More young people in education could boost Irish GDP by €10bn

PwC says Ireland has high number of people not in education compared to OECD average

New  technologies  mean  less educated young people ‘could face major challenges’, PwC has said. Photograph: iStock

New technologies mean less educated young people ‘could face major challenges’, PwC has said. Photograph: iStock

 

Ireland’s gross domestic product (GDP), a measure of our economic activity, could get a €10 billion boost if more young people were in education, employment or training, a report has said.

The young workers index from professional services firm PwC suggests that a boost of about 3.6 per cent over the long term could come if our number of young people not in education, employment or training dropped to the same level as Germany.
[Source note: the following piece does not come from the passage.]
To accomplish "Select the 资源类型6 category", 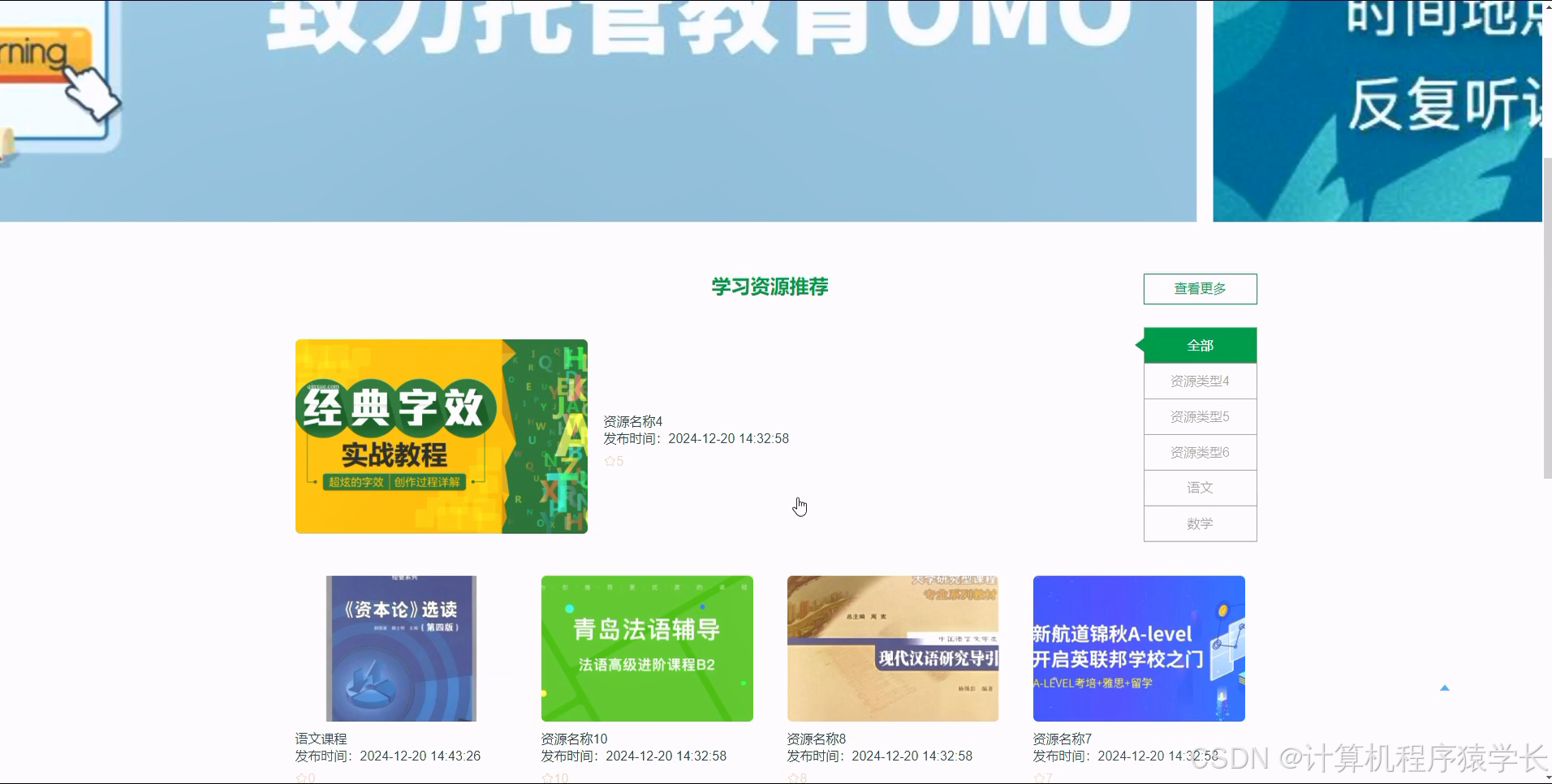I will pos(1200,452).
Germany, Switzerland and Iceland score the highest in PwC’s index, with Ireland coming in 26th place with an index score of 42.5. To put that in context, the OECD average score is 49.2, while Germany scored 68.9.

“The key reason for the relatively lower score is due to Ireland’s relatively high proportion of young workers not in education, employment or training, though that has improved since 2011.

“As a nation, and in the light of many businesses experiencing skills challenges, Ireland has some work to do to ensure our young people are equipped with the skills needed for a digital world including providing the right training and education,” said Gerard McDonough, a director in PwC Ireland.

As a result of the expected wave of automation through technologies such as artificial intelligence, less educated young people “could face major challenges”, PwC chief economist John Hawksworth warned.

As to how Ireland could improve its ranking, Mr Hawksworth noted that “countries with strong STEM [science, technology, engineering and mathematics] skills, such as Japan, also perform relatively well in our index and could move further ahead as technological advances put a greater premium on these kinds of skills”.